**Problem requirements:** Swap "side panel" for "sidebar" in everything from the line containing "Open the volume control in system tray" down to the line containing "(x=334, y=19)", and write out only those lines with everything else unchanged. Leave the pictures out of your answer.

-- Start of Data for this exercise --

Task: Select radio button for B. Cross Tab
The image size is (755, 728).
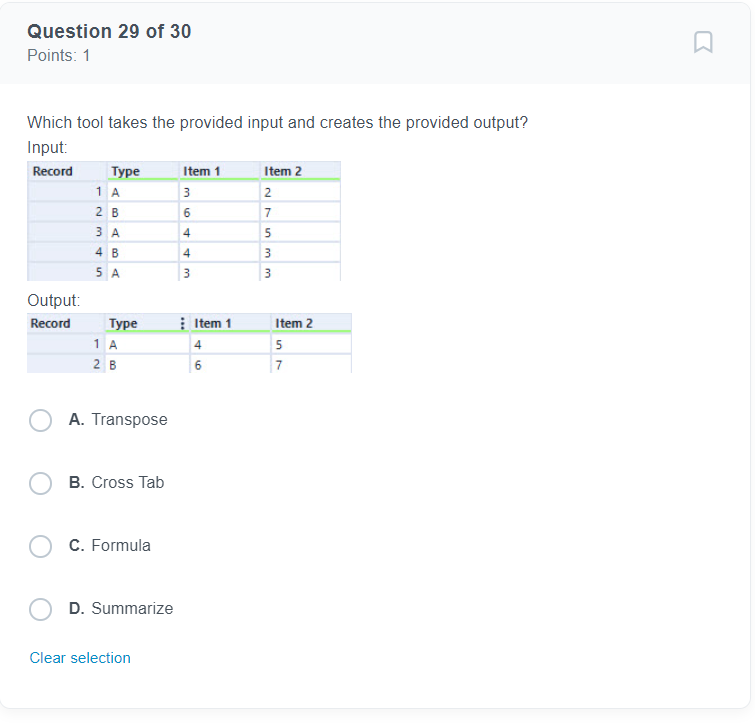Action: (x=40, y=483)
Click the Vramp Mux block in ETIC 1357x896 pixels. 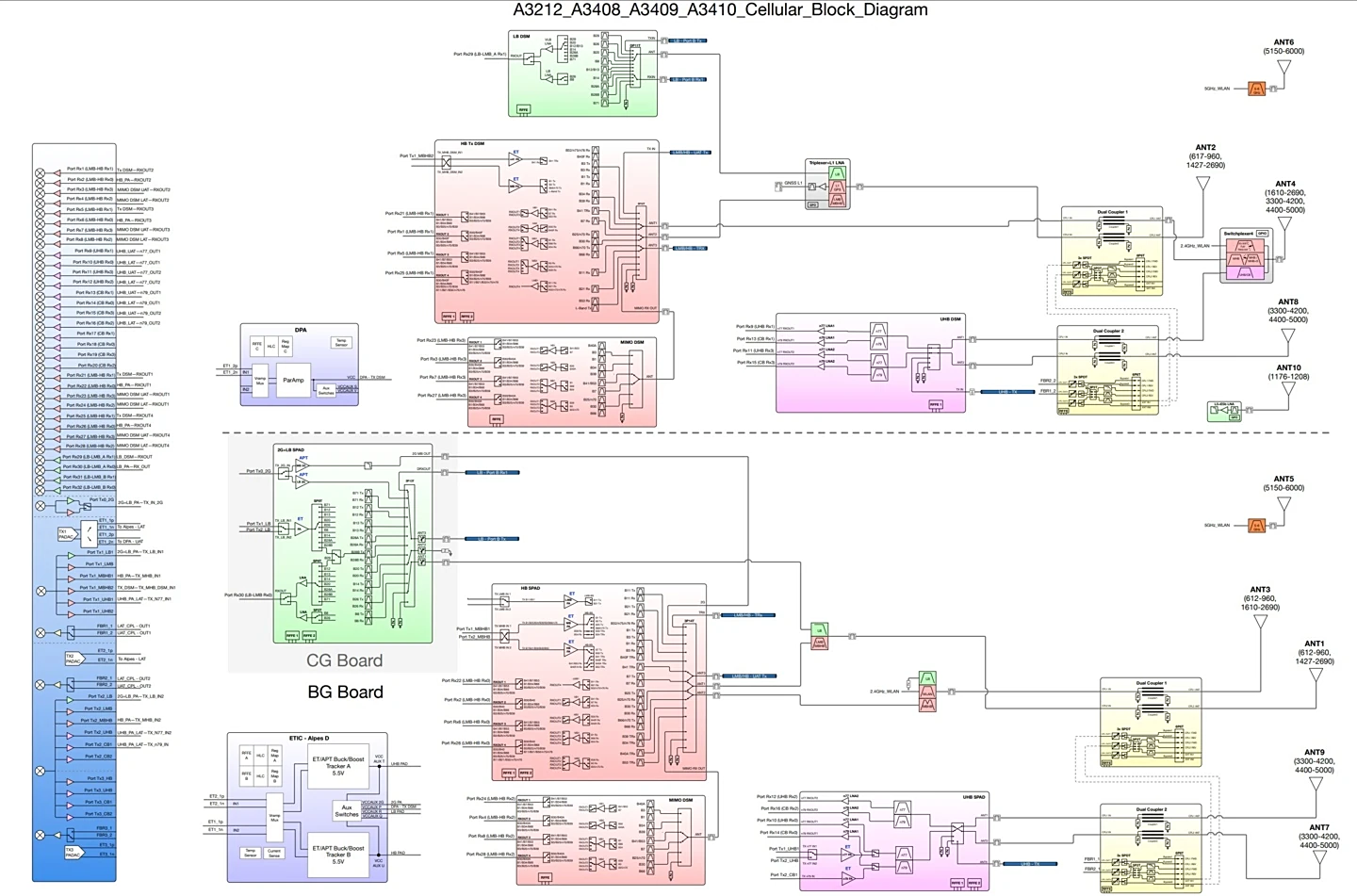[274, 816]
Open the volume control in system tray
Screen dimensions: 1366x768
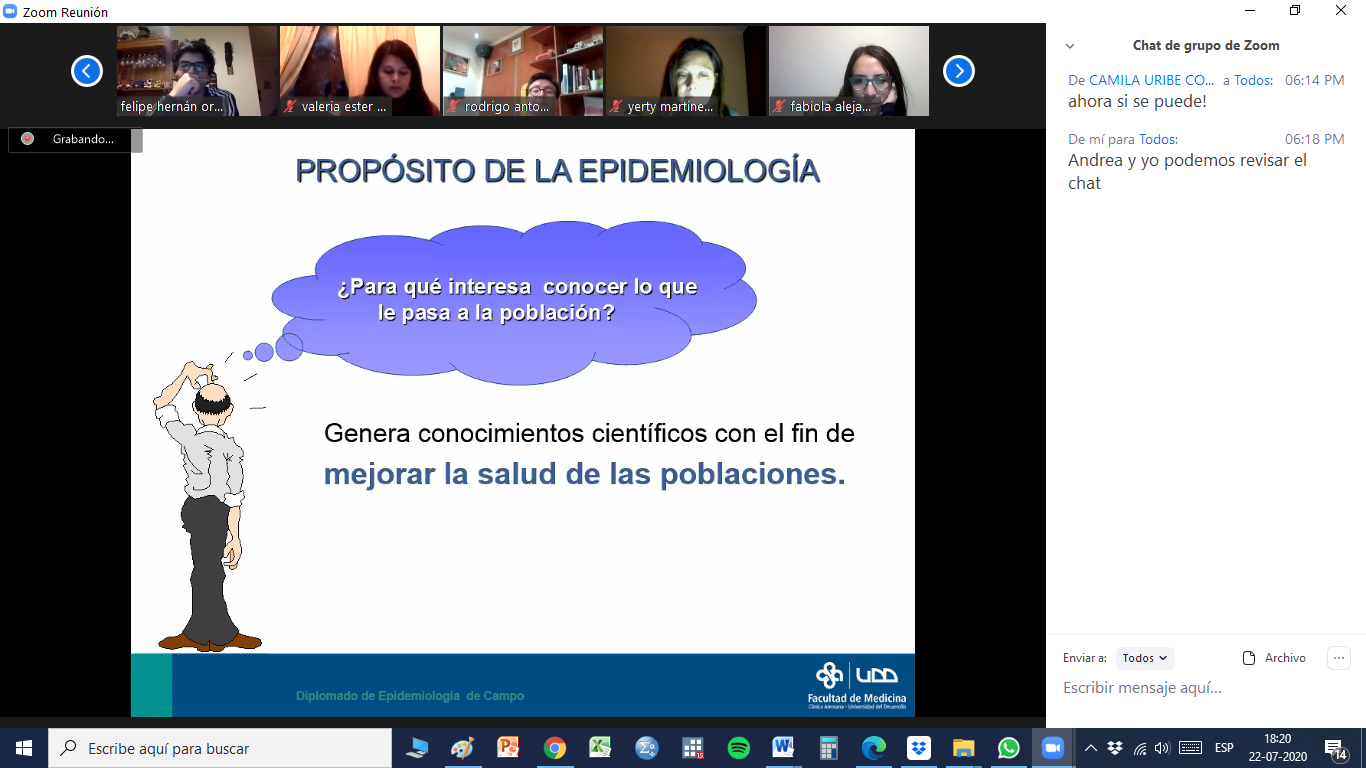tap(1161, 748)
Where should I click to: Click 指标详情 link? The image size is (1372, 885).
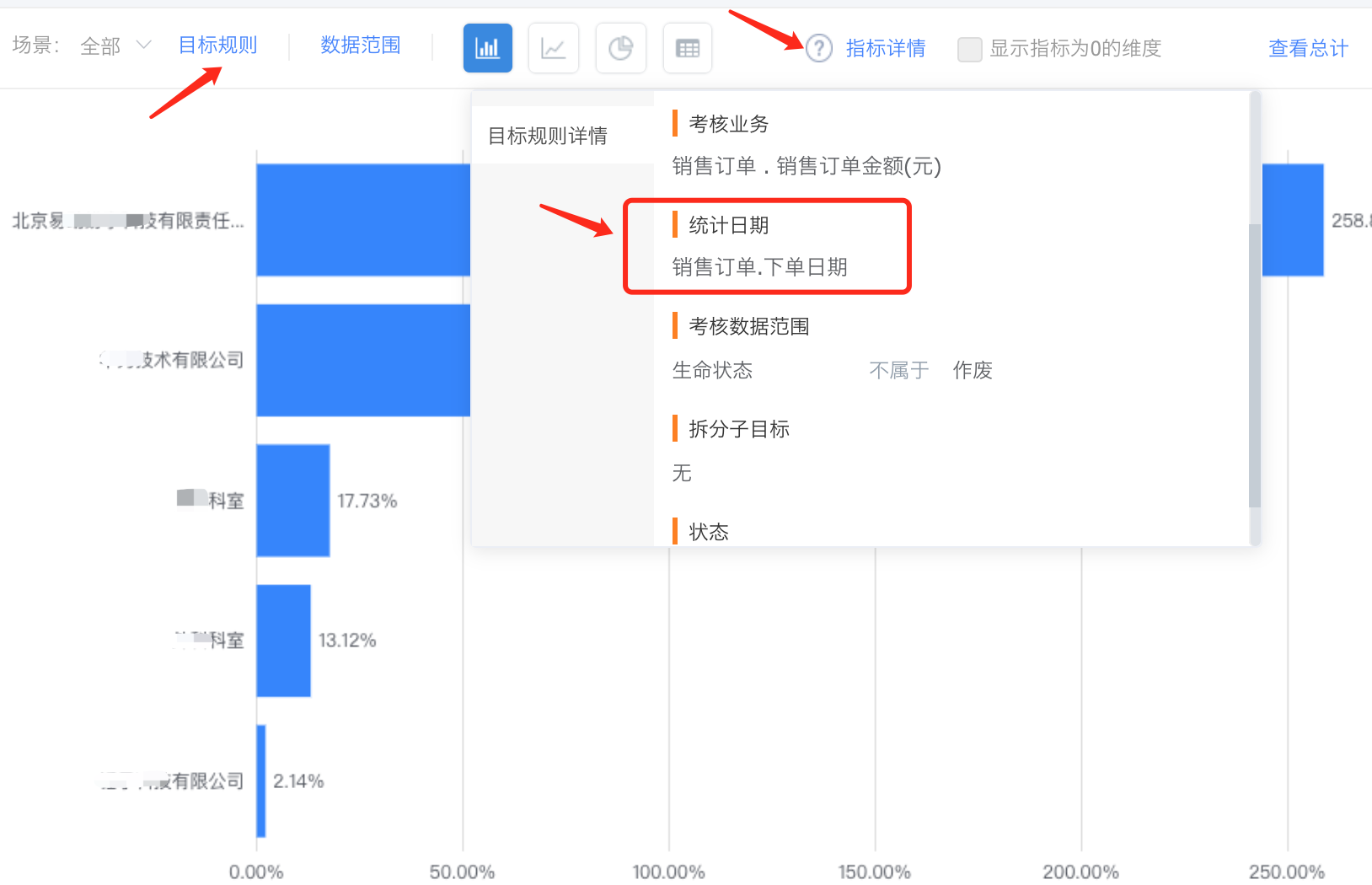point(885,49)
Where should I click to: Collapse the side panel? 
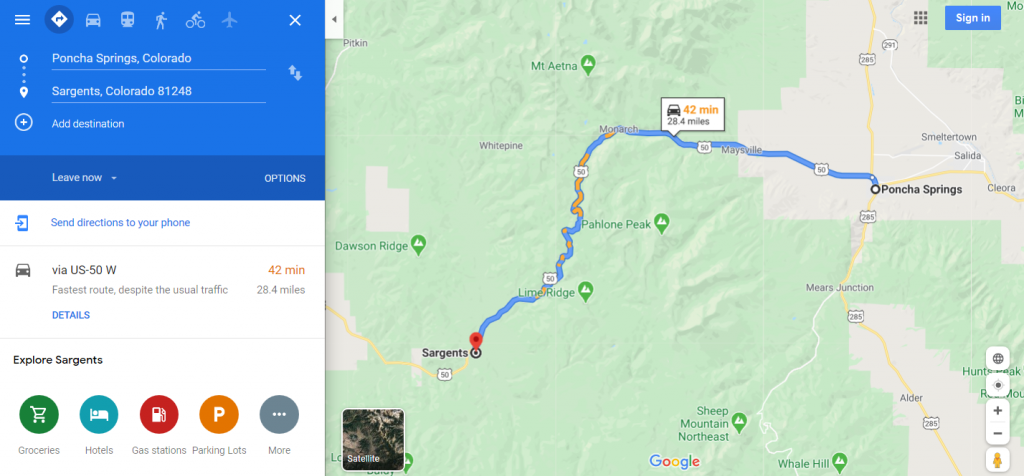(x=334, y=19)
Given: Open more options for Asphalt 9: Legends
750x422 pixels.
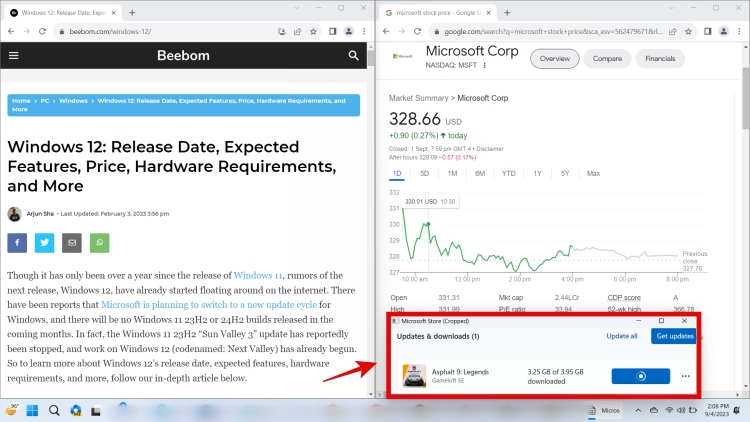Looking at the screenshot, I should coord(685,376).
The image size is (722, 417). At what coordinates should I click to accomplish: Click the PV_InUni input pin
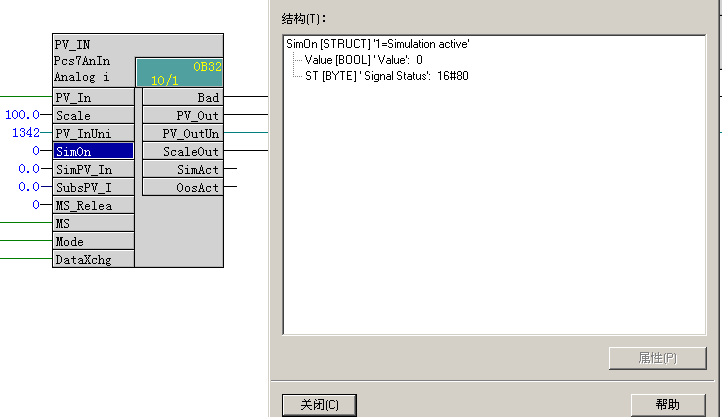click(x=92, y=133)
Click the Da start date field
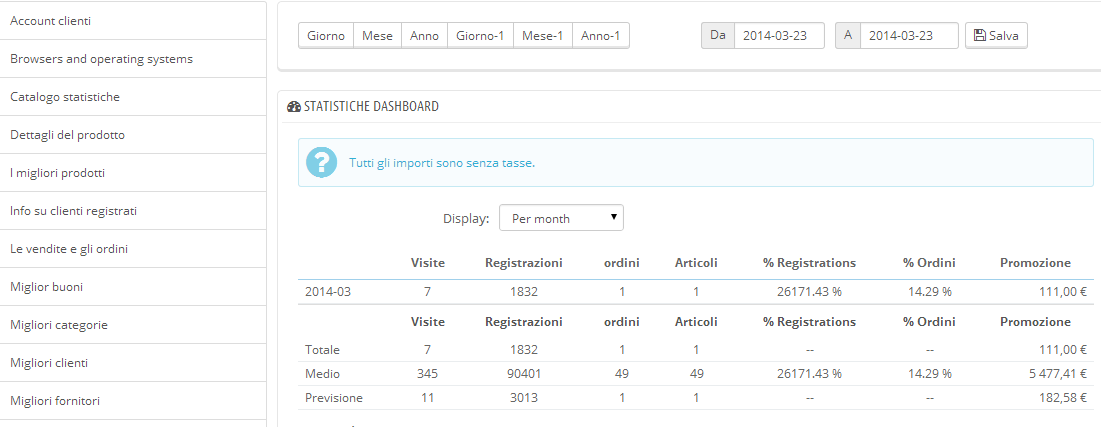1101x427 pixels. 778,36
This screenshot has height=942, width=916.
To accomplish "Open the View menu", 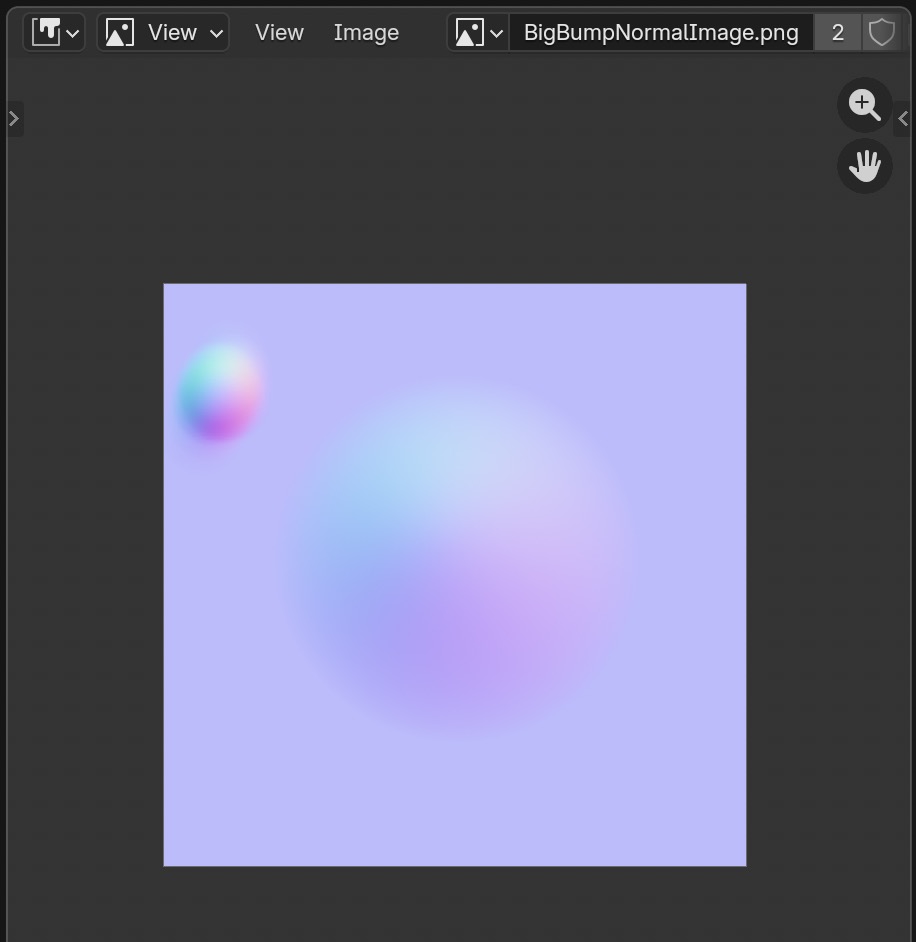I will (279, 32).
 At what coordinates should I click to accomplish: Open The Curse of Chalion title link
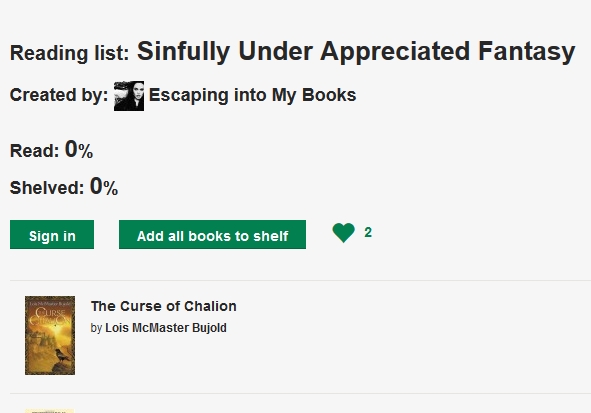click(x=164, y=306)

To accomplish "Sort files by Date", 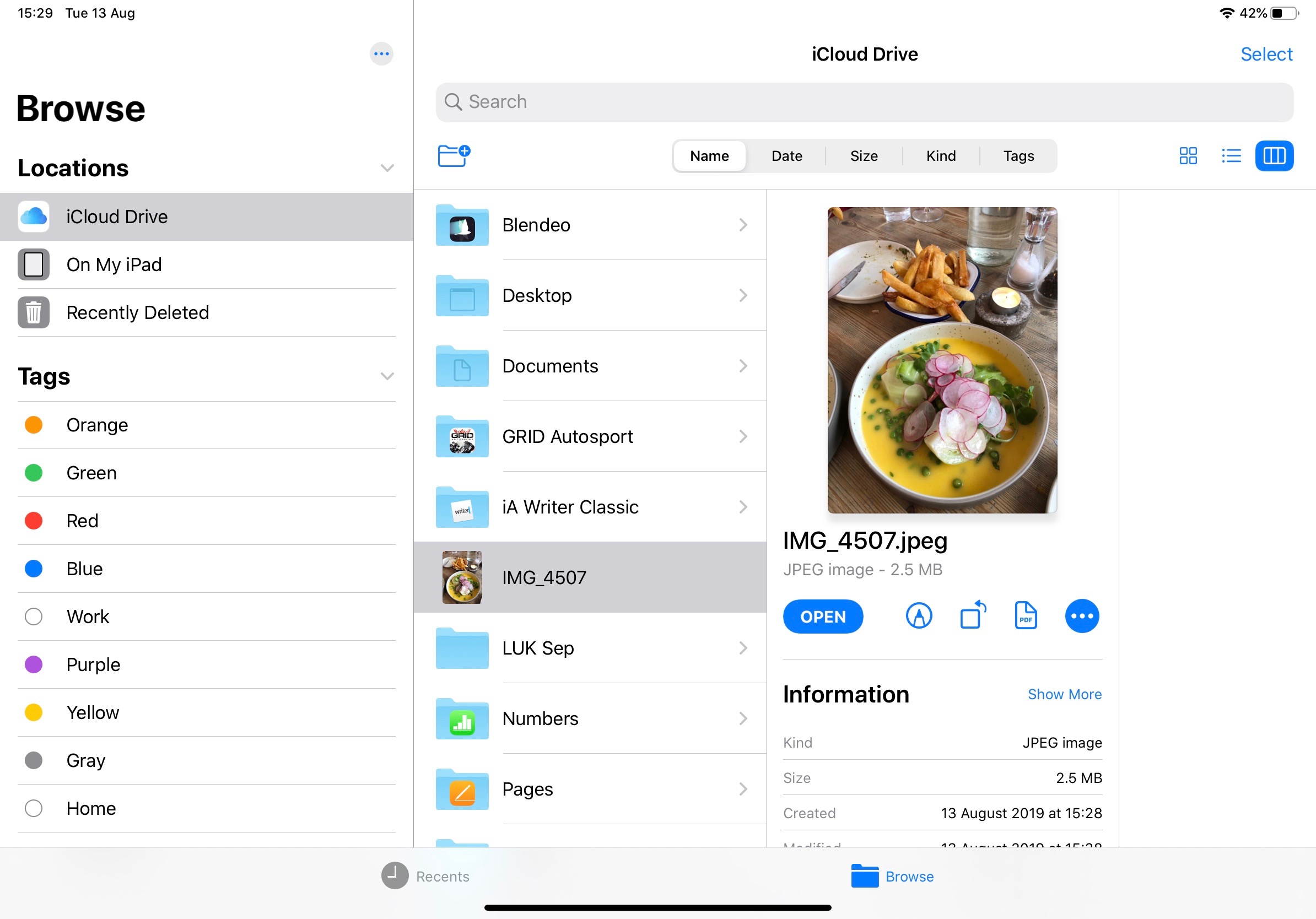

-- End of Data for this exercise --

**Solution:**
Open the volume control in system tray
Screen dimensions: 1366x768
tap(1161, 748)
Where should I click to: Click 指标详情 link? The image size is (1372, 885).
point(885,49)
Where should I click to: Collapse the sidebar? 
(x=334, y=19)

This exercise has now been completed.